In [1]:
import pandas as pd
import numpy as np
from scipy.signal import find_peaks
from sklearn.preprocessing import MultiLabelBinarizer, minmax_scale
from sklearn.neighbors import KNeighborsClassifier
from sklearn.metrics import accuracy_score, f1_score, classification_report

In [2]:
def baseline_AsLS(y, lam=1e4, p=0.01, niter=10):
    L = len(y)
    D = np.diff(np.eye(L), 2)
    D = lam * D.dot(D.T)
    w = np.ones(L)
    for _ in range(niter):
        b = np.linalg.solve(np.diag(w) + D, w * y)
        w = p * (y > b) + (1 - p) * (y < b)
    return b

def preprocess(arr, lam=1e4, p=0.01, niter=10):
    out = np.zeros_like(arr)
    for i, spec in enumerate(arr):
        bkg = baseline_AsLS(spec,lam=lam, p=p, niter=niter)
        corr = spec - bkg
        nrm = np.linalg.norm(corr)
        normed = corr / nrm if nrm else corr
        normed = np.abs(normed)  #Make all values positive, element-wise
        out[i] = normed
    return out

def smooth(spec, K_smooth=3):
    kernel = np.ones(K_smooth) / K_smooth
    return np.convolve(spec, kernel, mode='same')

# Extract valid wavenumber columns
def extract_wavenumber_cols(df):
    return [col for col in df.columns if col.replace('.', '', 1).isdigit()]
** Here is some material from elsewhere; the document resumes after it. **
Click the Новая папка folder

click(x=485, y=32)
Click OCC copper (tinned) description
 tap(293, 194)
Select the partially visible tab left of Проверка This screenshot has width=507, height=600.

# Identify with CaPSim + kNN multilabel
def identify_multilabel_knn(query_df, ref_df,
    crop_max=1700, lam=1e4, p=0.01, niter=10,
    K_smooth=3, N_peak=12, w_max=15,
    height=0.01, prominence=0.01,
    n_neighbors=3):

    wav_cols = extract_wavenumber_cols(query_df)
    wavs = np.array(wav_cols, dtype=float)
    keep_cols = [col for col, w in zip(wav_cols, wavs) if w < crop_max]
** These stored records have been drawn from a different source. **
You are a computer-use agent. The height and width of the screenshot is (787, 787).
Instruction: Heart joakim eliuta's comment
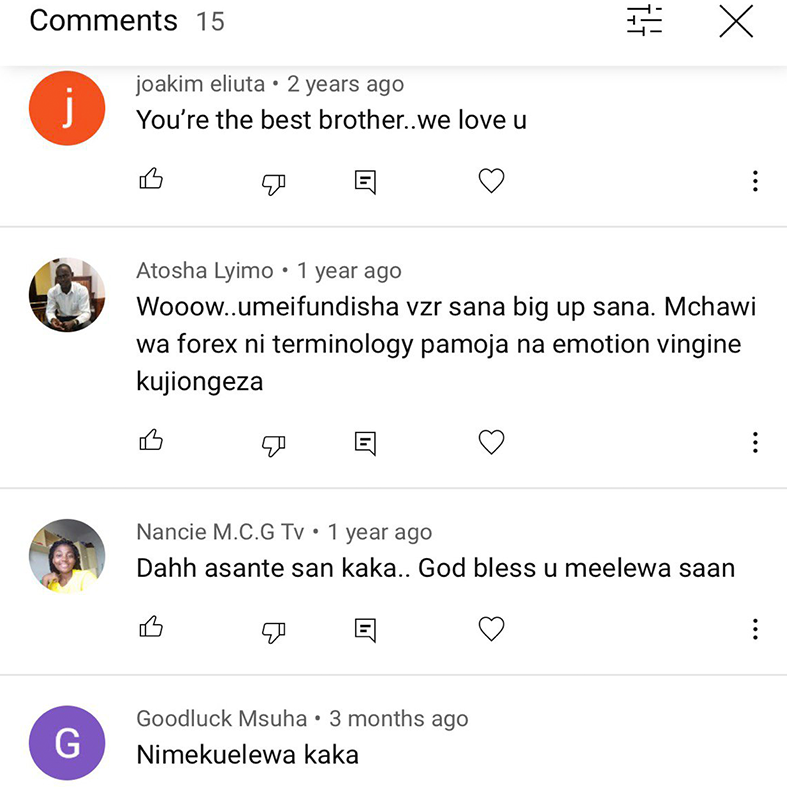point(491,181)
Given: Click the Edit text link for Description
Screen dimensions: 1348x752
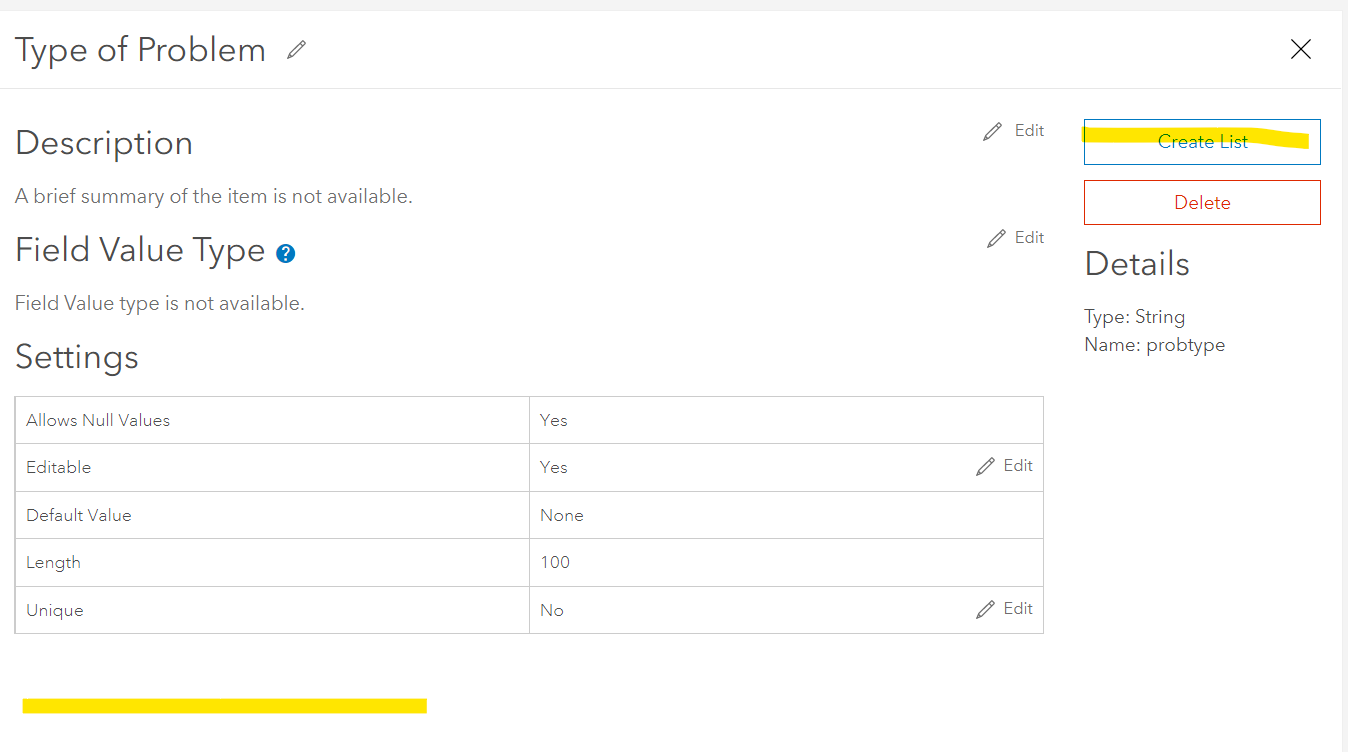Looking at the screenshot, I should pyautogui.click(x=1029, y=130).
    Q_raw = query_df[keep_cols].values.astype(float)
    R_raw = ref_df[keep_cols].values.astype(float)

    # Build multilabel targets
    ref_labels = list(zip(ref_df['Label 1'], ref_df['Label 2']))
    query_labels = list(zip(query_df['Label 1'], query_df['Label 2']))
    mlb = MultiLabelBinarizer()
    y = mlb.fit_transform(ref_labels)

    # Preprocess
    Q = preprocess(Q_raw)
    R = preprocess(R_raw, lam, p, niter)

    # CP detection
    CPs = {}
    for i, class_name in enumerate(mlb.classes_):
        specs = R[y[:, i] == 1]
        counts = np.zeros(Q.shape[1], int)
        for s in specs:
            pks, _ = find_peaks(smooth(s, K_smooth), height=height, prominence=prominence)
            counts[pks] += 1
        CPs[class_name] = sorted(np.argsort(counts)[-N_peak:])

    global_cp = sorted({i for idxs in CPs.values() for i in idxs})
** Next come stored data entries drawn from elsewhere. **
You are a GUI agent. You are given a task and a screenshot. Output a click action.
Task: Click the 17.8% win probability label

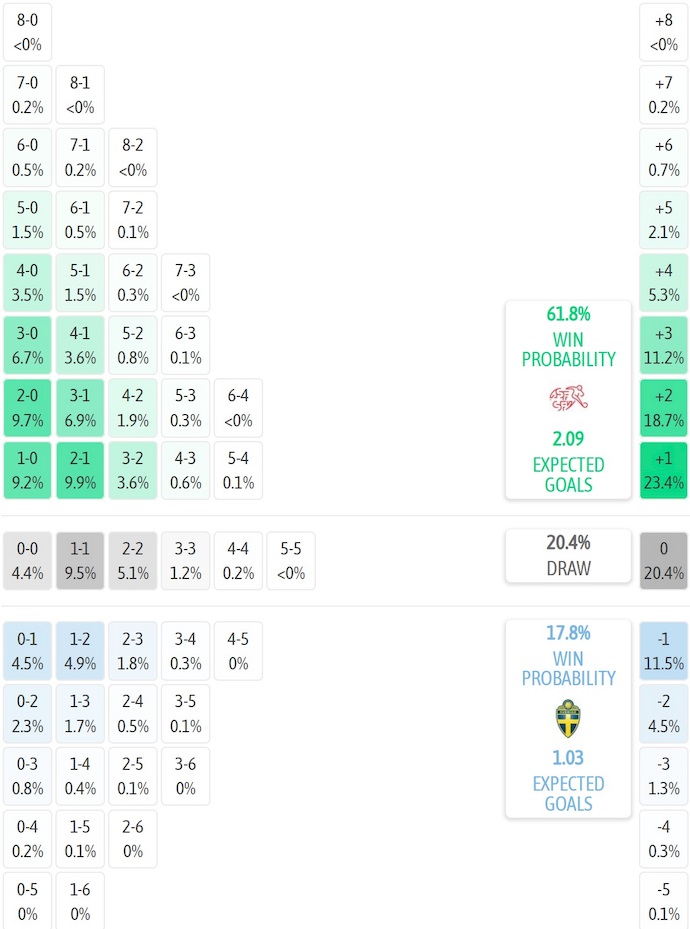[x=568, y=633]
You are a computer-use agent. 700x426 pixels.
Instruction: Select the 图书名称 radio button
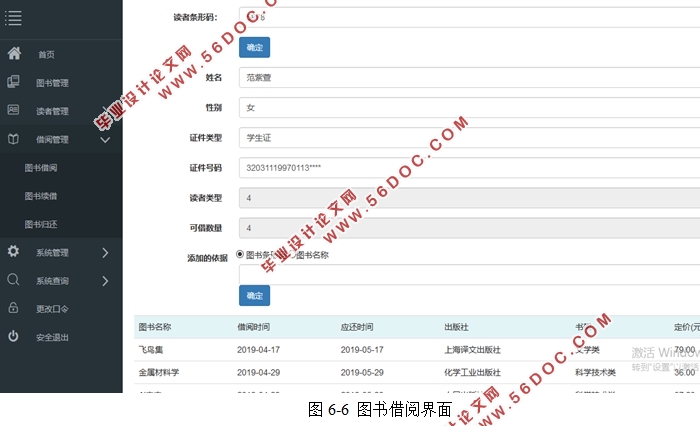point(292,255)
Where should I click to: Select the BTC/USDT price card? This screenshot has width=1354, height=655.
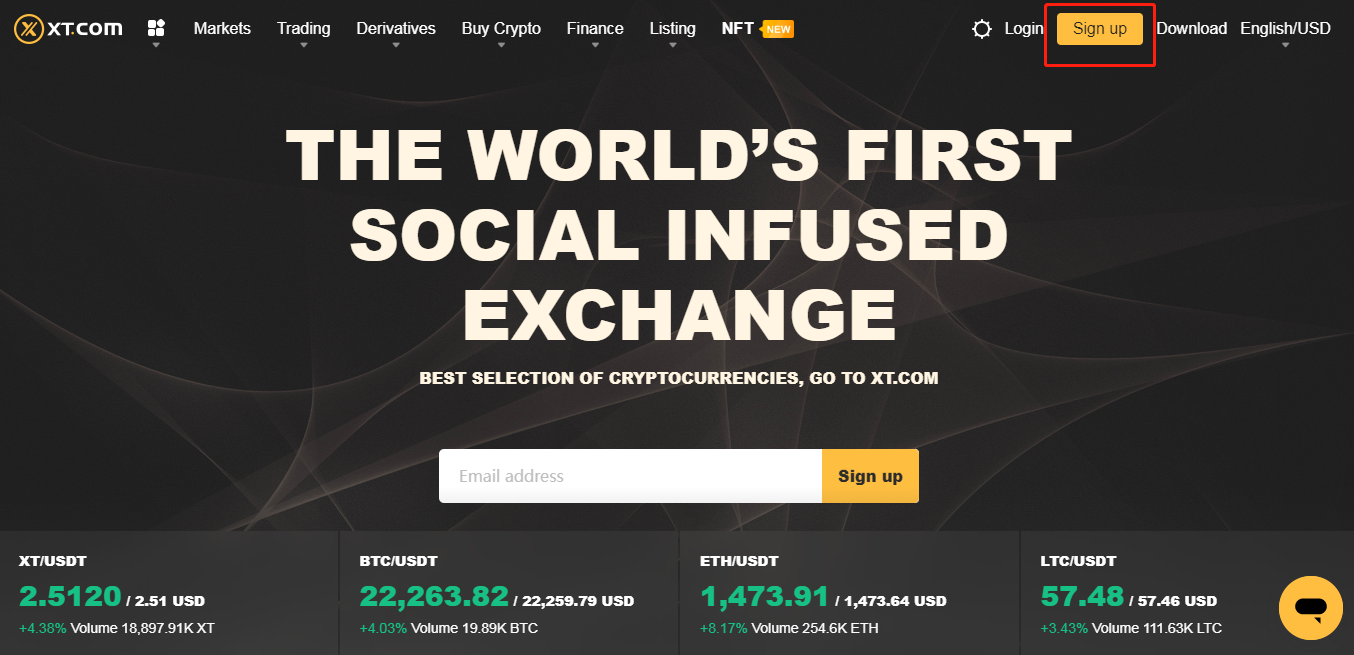(x=510, y=593)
    # Reference feature matrix
    X = []
    for s in R:
        vec = [np.max(s[max(0, i - w_max//2):i + w_max//2 + 1]) for i in global_cp]
        X.append(minmax_scale(vec))
    X = np.array(X)

    # Train multilabel kNN
    knn = KNeighborsClassifier(n_neighbors=n_neighbors, metric='cosine')
    knn.fit(X, y)

    # Query feature matrix
    Q_feat = np.vstack([
        minmax_scale([np.max(s[max(0, i - w_max//2):i + w_max//2 + 1]) for i in global_cp])
        for s in Q
    ])
    y_pred = knn.predict(Q_feat)
    y_true = mlb.transform(query_labels)

    return y_true, y_pred, mlb

In [3]:
ref_df = pd.read_csv("mixtures_dataset.csv")
query_df = pd.read_csv("query_only_mixed.csv")


In [4]:
y_true, y_pred, mlb = identify_multilabel_knn(query_df, ref_df)

# Convert to DataFrame for user inspection
results_df = pd.DataFrame({
    'True Labels': [", ".join(mlb.classes_[row.astype(bool)]) for row in y_true],
    'Predicted Labels': [", ".join(mlb.classes_[row.astype(bool)]) for row in y_pred]
})

In [5]:
from IPython.display import display
display(results_df)



Unnamed: 0,True Labels,Predicted Labels
0,"6-mercapto-1-hexanol, benzene","6-mercapto-1-hexanol, benzene"
1,"6-mercapto-1-hexanol, pyridine","6-mercapto-1-hexanol, pyridine"
2,"benzene, benzenethiol","benzene, benzenethiol"
3,"benzene, etoh","benzene, etoh"
4,"benzene, meoh","benzene, meoh"
5,"1-dodecanethiol, etoh","1-dodecanethiol, etoh"
6,"etoh, meoh","etoh, meoh"
7,"1-dodecanethiol, meoh","1-dodecanethiol, meoh"
8,"1-dodecanethiol, meoh","1-dodecanethiol, meoh"
9,"1-dodecanethiol, meoh","1-dodecanethiol, meoh"


In [6]:
report = classification_report(y_true, y_pred, target_names=mlb.classes_, zero_division=0, output_dict=True)
pd.DataFrame(report).T.reset_index().rename(columns={'index': 'Class'})

Unnamed: 0,Class,precision,recall,f1-score,support
0,1-dodecanethiol,1.0,1.0,1.0,9.0
1,6-mercapto-1-hexanol,1.0,1.0,1.0,3.0
2,benzene,1.0,1.0,1.0,5.0
3,benzenethiol,1.0,1.0,1.0,2.0
4,etoh,1.0,1.0,1.0,3.0
5,meoh,1.0,1.0,1.0,9.0
6,"n,n-dimethylformamide",1.0,1.0,1.0,2.0
7,pyridine,1.0,1.0,1.0,3.0
8,micro avg,1.0,1.0,1.0,36.0
9,macro avg,1.0,1.0,1.0,36.0